En 2013, dans leur article publié dans Academy of Management Annals, Jennings et Brush concluent que « la contribution la plus fondamentale de la recherche en entrepreneuriat des femmes se situe dans la reconnaissance et la démonstration que l’entrepreneuriat n’est pas un phénomène neutre sur le plan du genre » (p. 681). Dans cette lignée, des travaux ont récemment invité la communauté scientifique en entrepreneuriat, au sens large, à se saisir des approches de genre pour penser différemment les phénomènes à l’étude (Holmquist et Sundin, 2020 ; Nelson, 2020). L’idée centrale est de sortir de la conception que les problématiques de genre ne concernent que les femmes entrepreneures, idée prédominante dans le champ jusqu’ici. L’activité entrepreneuriale prend place dans des contextes familiaux, sociaux, éducationnels, médiatiques, politiques, juridiques, financiers, etc., qui constituent autant de systèmes où prévalent des croyances, des valeurs et des normes en termes de genre. Ces contextes façonnent ce qu’est ou peut être un.e entrepreneur.e (ou non), ce qu’incarne (ou non) l’entrepreneuriat dans nos sociétés, et la manière dont les activités et comportements entrepreneuriaux y prennent place.
Dans le cadre de cette 9ème édition des Journées Georges Doriot, nous invitons les chercheur.e.s de diverses disciplines à « chausser les lunettes du genre » pour requestionner leurs objets de recherche en entrepreneuriat, et développer des perspectives critiques, nouvelles et originales sur ceux-ci. Les approches de genre recèlent un potentiel encore inexploré pour appréhender de grands enjeux de société, et s’avèrent particulièrement pertinentes à mobiliser au regard des
grands changements sociaux et environnementaux.
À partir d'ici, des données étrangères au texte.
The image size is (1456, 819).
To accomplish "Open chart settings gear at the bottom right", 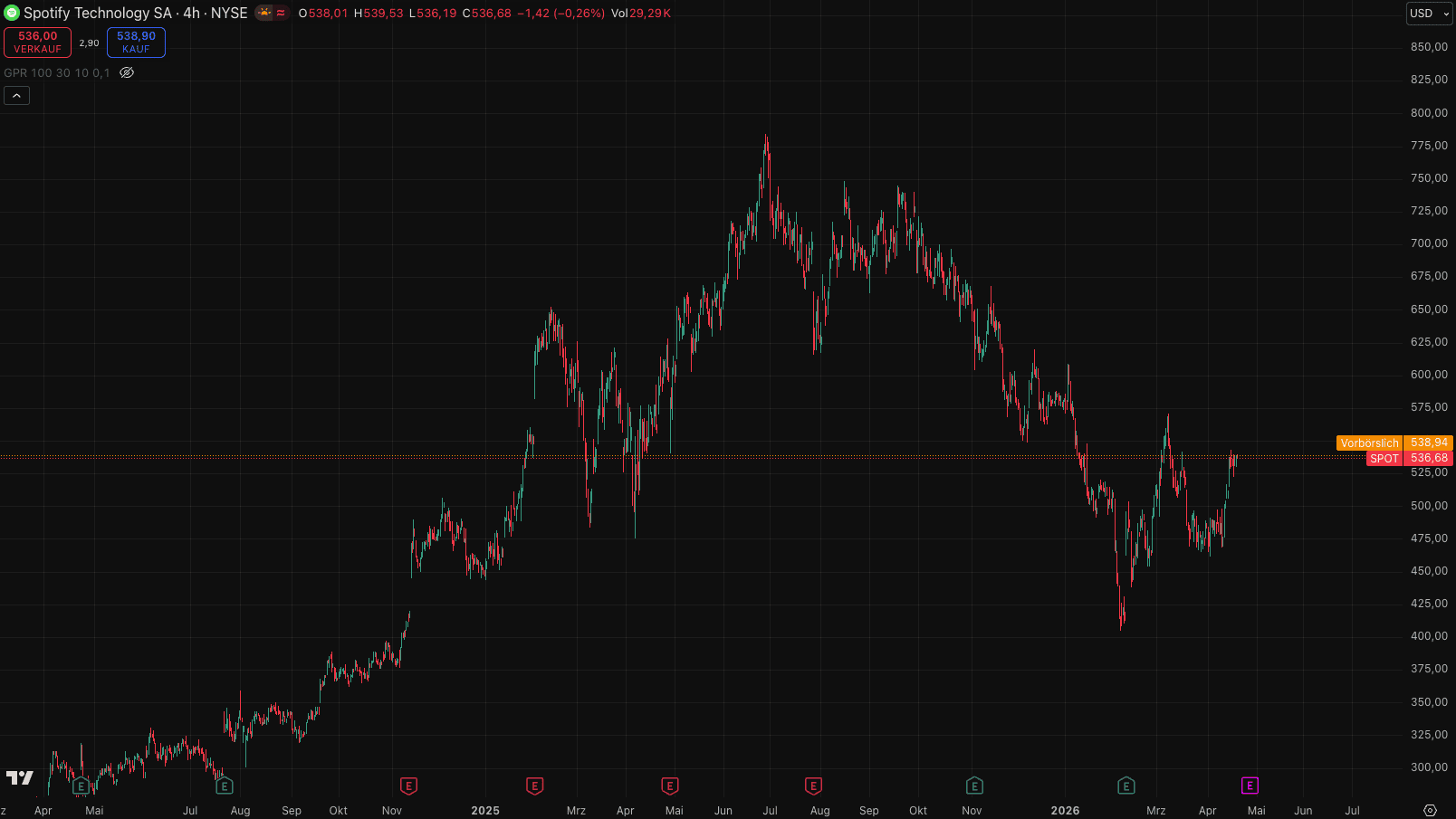I will (1430, 810).
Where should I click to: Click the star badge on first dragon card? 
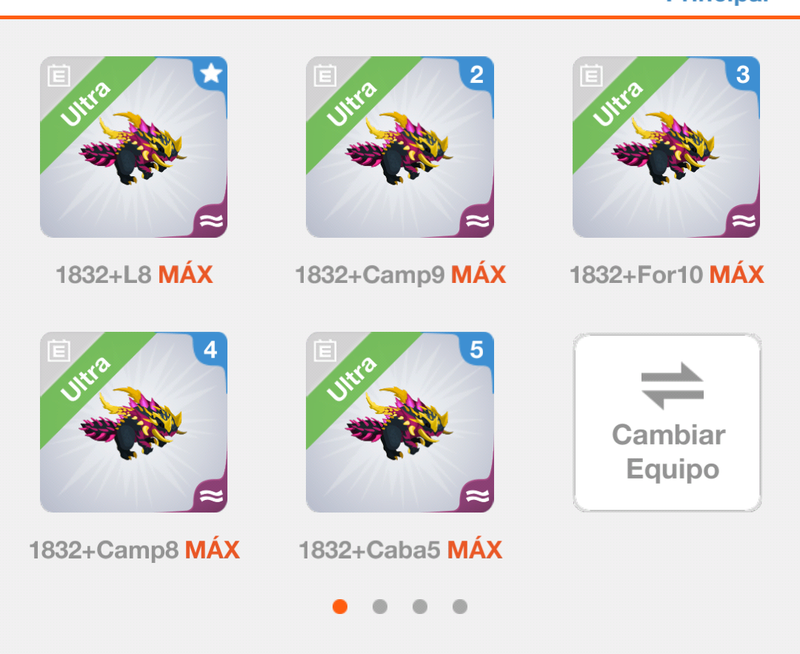(211, 73)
Ainsi, les thèmes à explorer sont multiples et variés. Une voie prometteuse de recherche, encore peu explorée, consiste à interroger la façon dont le genre influence les réalités des hommes entrepreneurs. Par exemple, dans leur travail publié dans Organization Studies, Byrne et ses collègues (2019) mettent en lumière différents types de masculinités et de féminités, et la manière dont celles-ci contribuent ou non à asseoir la légitimité d’hommes et de femmes en tant que futur.e.s PDG. Des travaux peuvent aussi explorer l’entrepreneuriat en lien avec diverses identités de genre (Perez-Quintana et al. 2017 ; Radu-Lefèbvre et al. 2021). Un autre sujet potentiel concerne la manière dont les croyances en lien avec le genre influencent le fonctionnement et la performance des équipes entrepreneuriales ou des couples d’entrepreneur.e.s (Cerqueti et al. 2020 ; Marlow et Martinez Dy, 2017).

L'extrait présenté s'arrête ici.